Dataset entries:
+===+

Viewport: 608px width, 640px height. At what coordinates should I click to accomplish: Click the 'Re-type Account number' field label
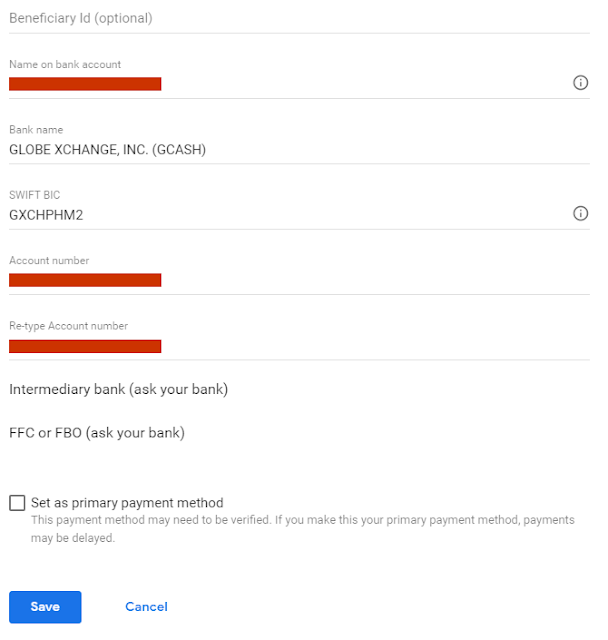pos(68,326)
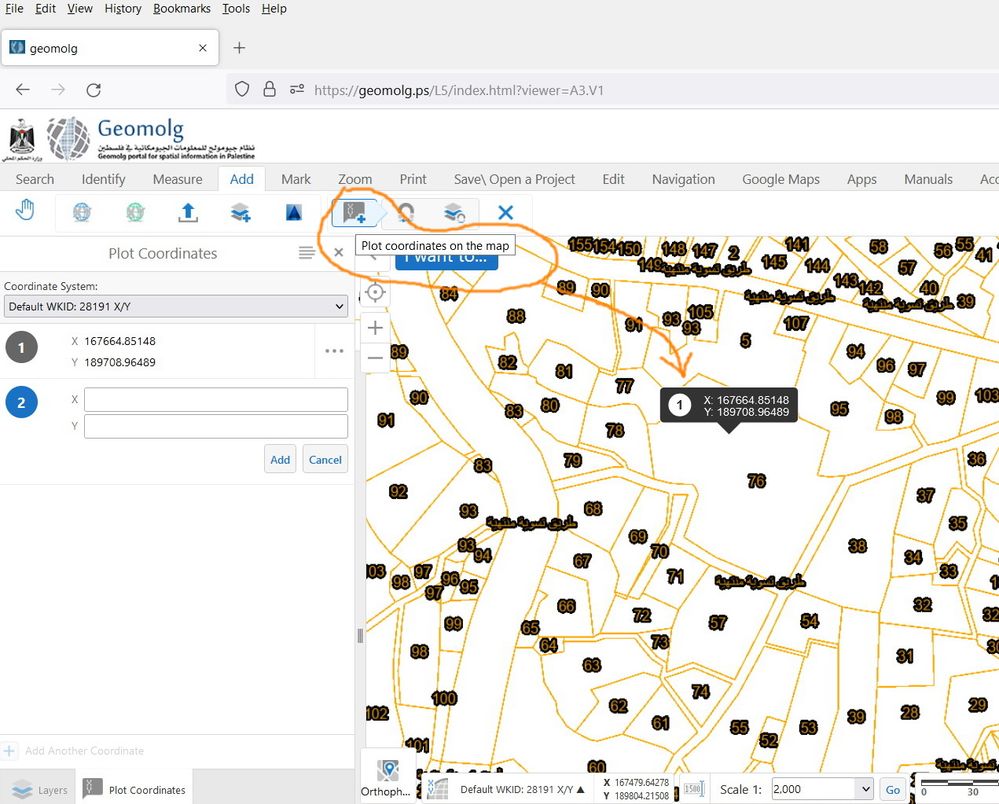This screenshot has height=804, width=999.
Task: Click the Add button for coordinate 2
Action: click(280, 459)
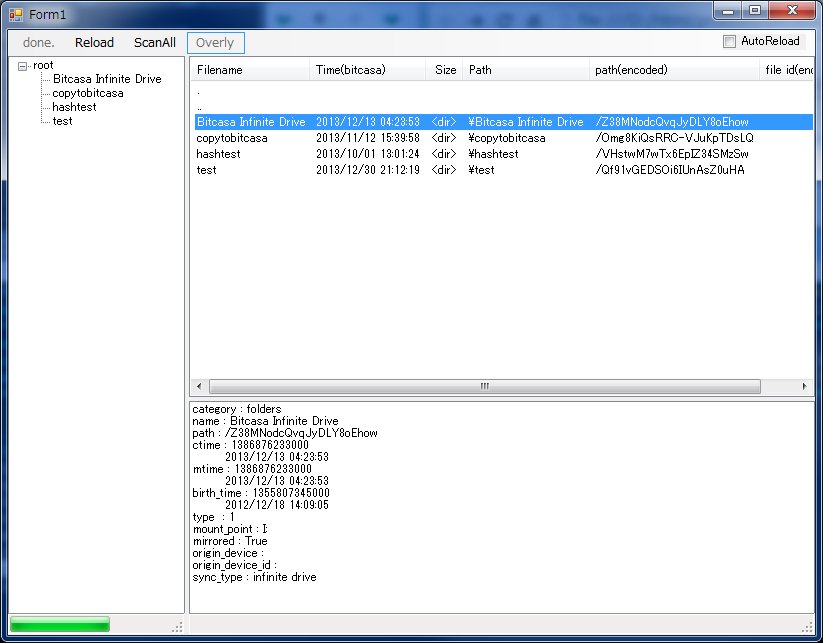Click the Size column header
The height and width of the screenshot is (643, 823).
click(x=445, y=70)
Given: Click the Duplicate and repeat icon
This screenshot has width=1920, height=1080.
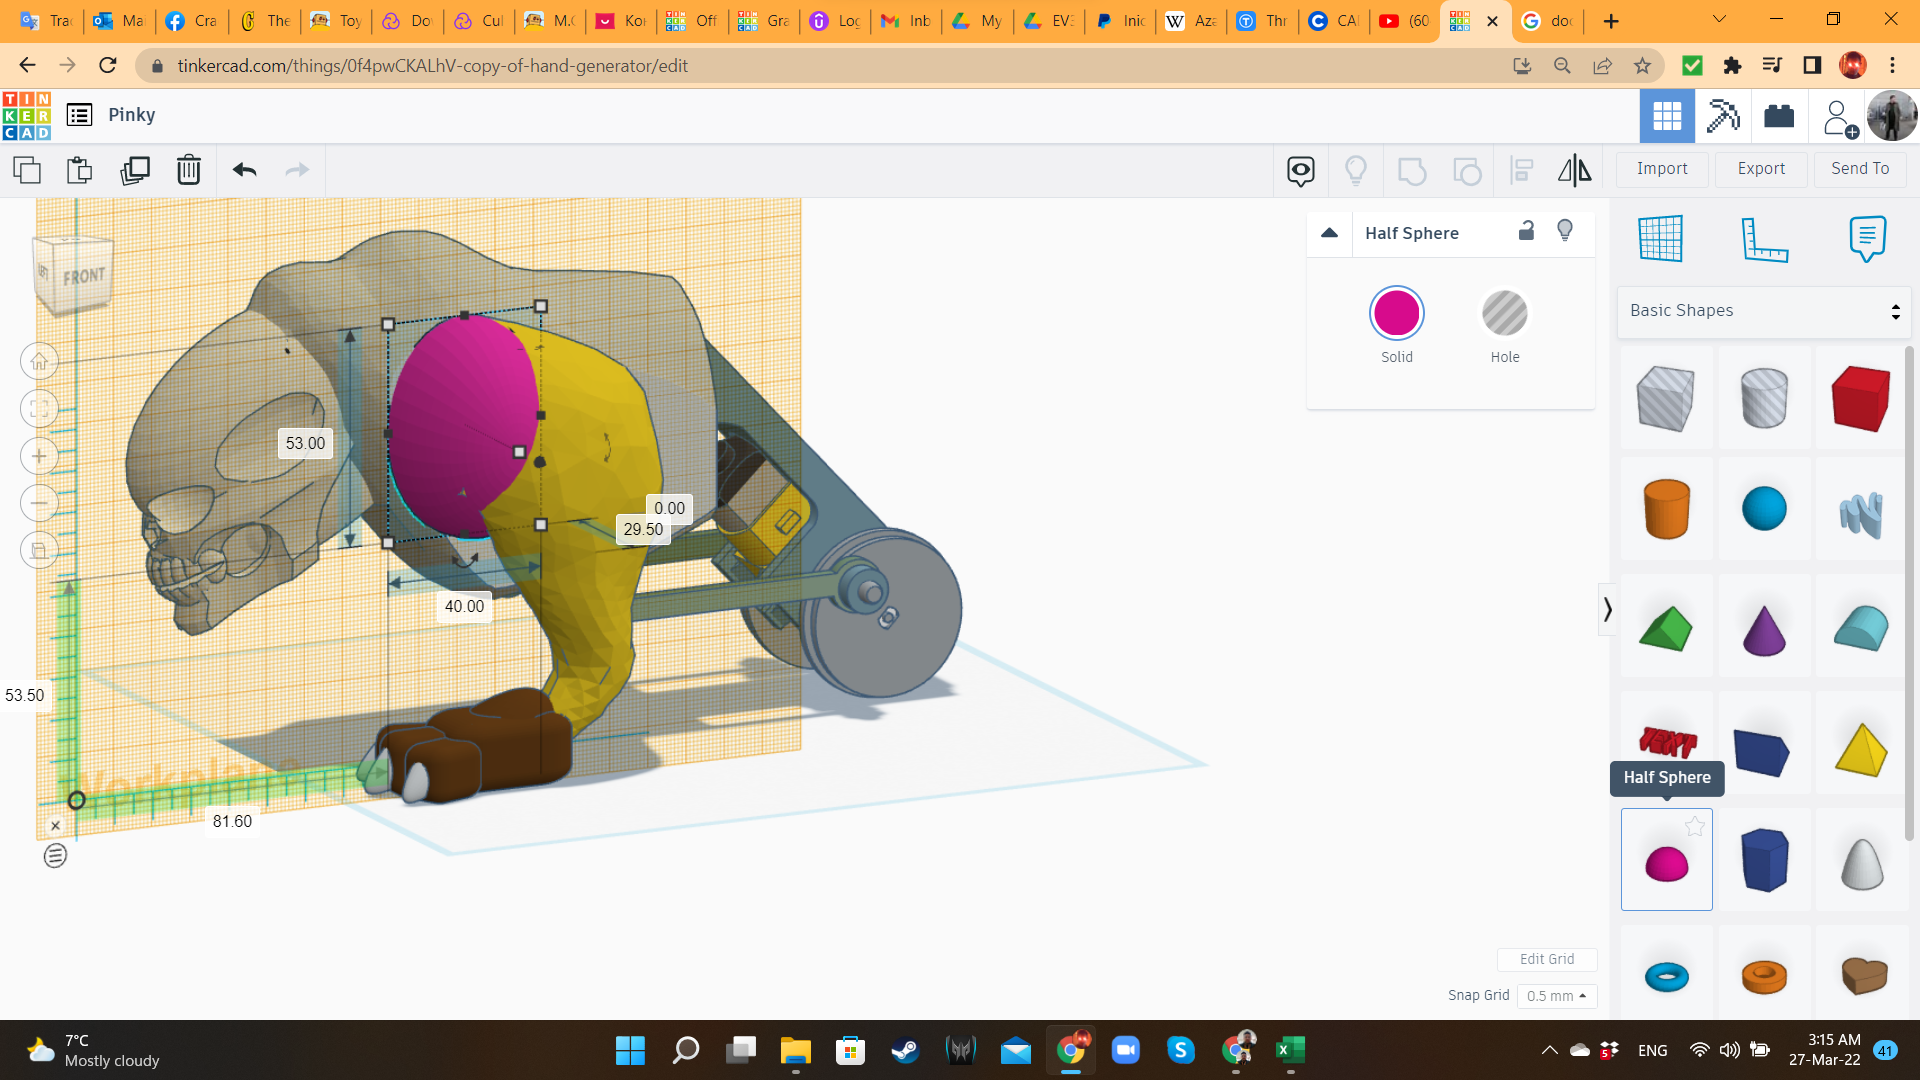Looking at the screenshot, I should (x=134, y=170).
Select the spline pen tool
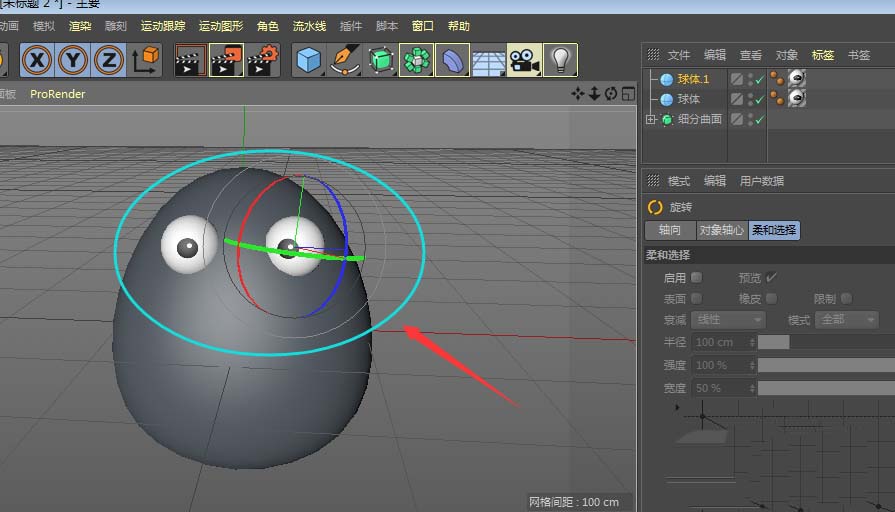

+===+

**Task:** Please quote every one of the lines above word for word, leaving the pictures out of your answer.

**Result of the task:**
Viewport: 608px width, 640px height. At what coordinates should I click to accomplish: Click the 'Re-type Account number' field label
pos(68,326)
This screenshot has height=804, width=999.
Task: Click the Add button for coordinate 2
Action: click(280, 459)
Click the Size column header
The height and width of the screenshot is (643, 823).
click(x=445, y=70)
Given: Click the Duplicate and repeat icon
This screenshot has width=1920, height=1080.
Looking at the screenshot, I should (x=134, y=170).
Select the spline pen tool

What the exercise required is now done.